Labour should respond to Osborne's benefits cuts with a jobs guarantee

A jobs guarantee would allow Labour to defend benefits from a position that resonates with the public.

Osborne has set Labour a trap. As Rafael Behr clearly explains, either Labour supports the benefits changes that see devastating real-term cuts to the most vulnerable, or they are left arguing in the Commons in support of people on benefits, playing into the hands of the worst stereotypes of the party in terms of public spending and supporting so called "scroungers". So what to do?

The party has to be clear about one thing. Work is the best way to support people out of poverty and get the economy moving again. Labour. The clue is in the name. Talk to some members, and you would think the worst news from the Autumn Statement for poorer people were the benefit cuts. It wasn’t. The worst news for poorer people was that growth will be negative this year and stagnate for much longer than we thought. Without jobs, there is no hope.

The first point the party has rightly emphasised is that most people being hit by these benefit cuts will be in work. Ed Balls has been good at articulating this so far, breaking down the false stereotype the chancellor presents us with between "strivers" and "scroungers".

But I'm not talking about that argument, which I believe we've already won with the public. I'm talking about how we defend benefits for those who are out of work. The "strivers" who spend eight to ten hours a day applying for jobs without so much as a word back. How do we make their benefits seem fair to the working person who lives next door?

One answer - which I’m putting out for discussion rather than a definitive solution - is a jobs guarantee. If someone capable of working has been unable to find work in a year, then the state guarantees them a job and pays them at least the minimum wage. Labour shouldn't support any further erosion of benefits in parliament until that promise has been kept.

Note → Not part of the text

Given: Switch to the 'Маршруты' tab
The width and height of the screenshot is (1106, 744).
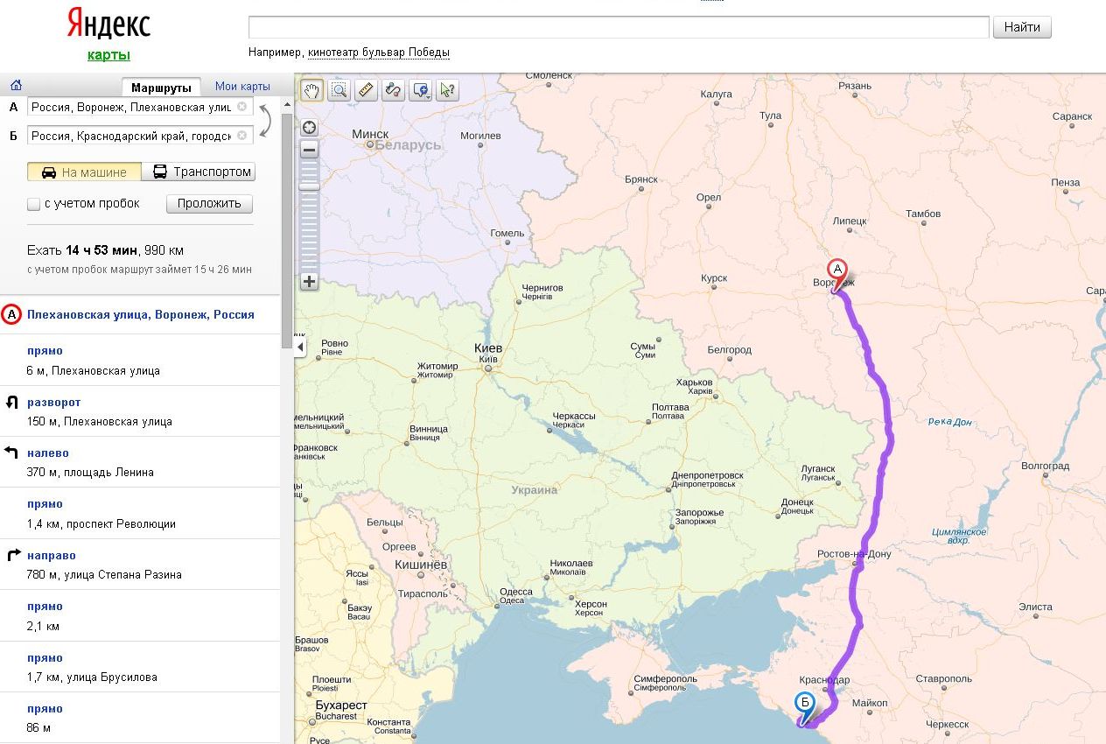Looking at the screenshot, I should (x=161, y=88).
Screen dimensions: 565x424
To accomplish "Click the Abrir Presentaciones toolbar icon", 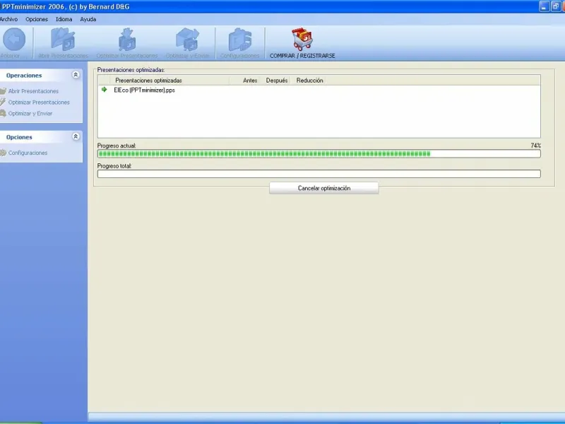I will pyautogui.click(x=63, y=39).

Evidence suggests that this scheme worked well under the Future Jobs Fund, which offered a six month placement to unemployed young people until the government axed it. In fact DWP’s own research showed it delivered a net benefit of £7,750 per participant. Others such as Stephen Timms and Richard Layard have researched what it would be like to extend it to all ages.

Putting this suggestion to someone in Ed’s office, they reasonably argued that it still does nothing for those people who are in work on benefits. That's true, and a devastatingly sad reality for those struggling to afford Christmas and pay their bills in the new year. But as I’ve argued before, pushing the living wage is a much better way of helping the working poor than subsidising low wage jobs through tax credits, particularly when money is tight. 

Obviously the most important reason for a jobs guarantee is that it gives people a chance to help themselves. But it also has strategic advantages. It shows that Labour is being constructive and allows us to defend benefits from a position that resonates with the public. At a time when there are so many more claimants than jobs, it shows the Conservatives up for hitting people who are desperate to find work but can't find it. And on a deeper and more fundamental level, it may even cause a rebellion among the Liberal Democrats and give them cause to side with us in the Commons, defeating the government’s present measures altogether.

Labour leader Ed Miliband and shadow chancellor Ed Balls speak at a press conference at Labour headquarters. Photograph: Getty Images.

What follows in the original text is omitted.